Esistono, tuttavia, germi di buone pratiche: su 99 organizzazioni analizzate, sono circa 30 quelle che fanno riferimento esplicitamente ai giovani sul sito, con diversa “intensità” (servizio civile, sensibilizzazione nelle scuole, settori dedicati, settori con statuti e rappresentanti).
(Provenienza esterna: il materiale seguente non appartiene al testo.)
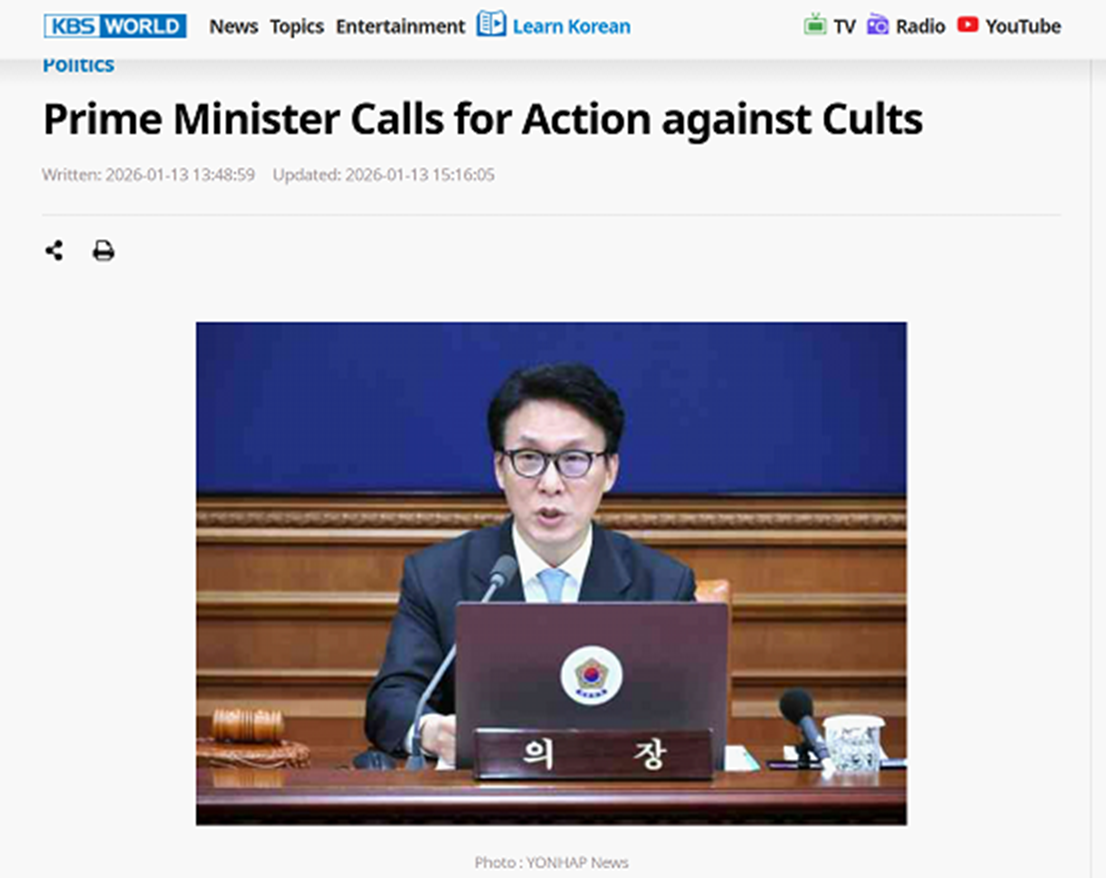This screenshot has height=878, width=1106.
Task: Go to the Politics category
Action: 78,65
Interessante, per esempio l’iniziativa del CSV-net che ha realizzato un percorso partecipato per realizzare il Manifesto della Promozione del Volontariato Giovanile. Ha lanciato un sondaggio on line (sito internet dedicato, blog aperto ai contributi e delle giornate di incontro per valorizzare l’impegno civile dei giovani e la ricchezza della cultura giovanile) con domande riguardanti l’attivismo giovanile e cosa le nuove generazioni si aspettano dalla partecipazione attiva alla vita di questo Paese.
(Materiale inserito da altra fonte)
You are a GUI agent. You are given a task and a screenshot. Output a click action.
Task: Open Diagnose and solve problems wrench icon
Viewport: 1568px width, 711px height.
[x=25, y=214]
Quanto alle tematiche di genere,ogni organizzazione ha un organigramma differente.
Laddove è contemplata la carica di presidente, cioè 99 organizzazioni, in 81 casi è affidata agli uomini, solo in 15 casi alle donne. Lo stesso accade per la carica di segretario generale (su 30 organizzazioni in 24 sono uomini, in 6 donne) e persino per quella di vice-presidente (su 62 organizzazioni, 77 uomini e 31 donne).
Nonostante si tratti di dati parziali, la ricerca di Cittadinanzattiva evidenzia che le percentuali di donne in posizioni di responsabilità politica all’interno delle organizzazioni sono ancora basse rispetto alla percentuale di volontarie all’interno delle organizzazioni. Infatti, secondo i dati ISTAT il 46% dei volontari è donna, polarizzato nelle associazioni femminili, in quelle di cura e in quelle per l’educazione.
Una cosa è certa, sui temi relativi alla partecipazione nella comunità di giovani e donne, sopravvivono tuttora numerosi luoghi comuni e stereotipi ed una realtà di fatto che, quasi per inerzia, non permette e non facilita il ricambio. Niente di nuovo verrebbe da dire, il problema del rinnovamento non è cosa che si limita alla politica e alle istituzioni, ma è un problema sociale di grande rilevanza che chiama in causa il modello Italia in tutti i suoi aspetti.